▶ [LISTED ENTRIES]
======
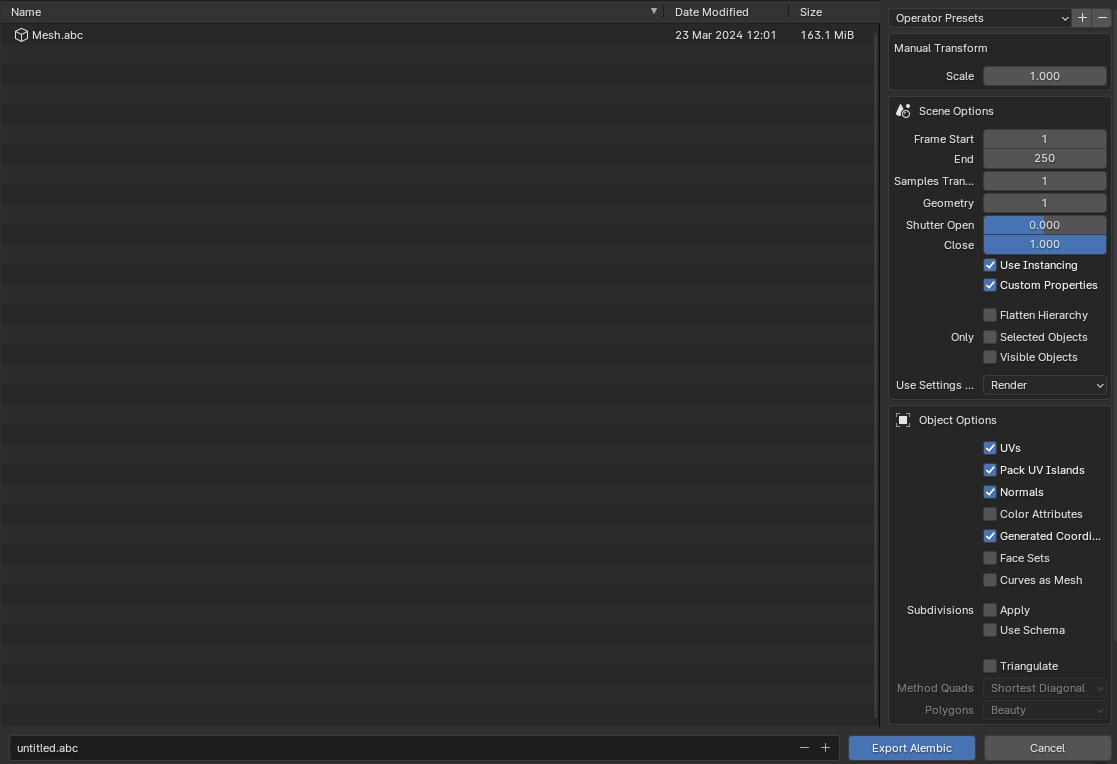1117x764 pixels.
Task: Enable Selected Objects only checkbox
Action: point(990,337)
======
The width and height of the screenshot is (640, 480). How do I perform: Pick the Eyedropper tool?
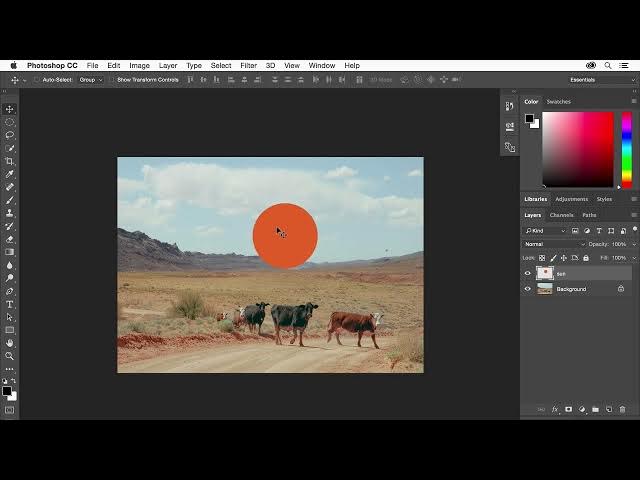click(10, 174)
======
▶ [EXERCISE INSTRUCTIONS]
Set down the records from the line with "The width and" up to and including the line with "click(10, 174)", keeping every character as it stands and leaving out the pictures.

▶ [RESULT FOR THIS TASK]
The width and height of the screenshot is (640, 480). How do I perform: Pick the Eyedropper tool?
click(10, 174)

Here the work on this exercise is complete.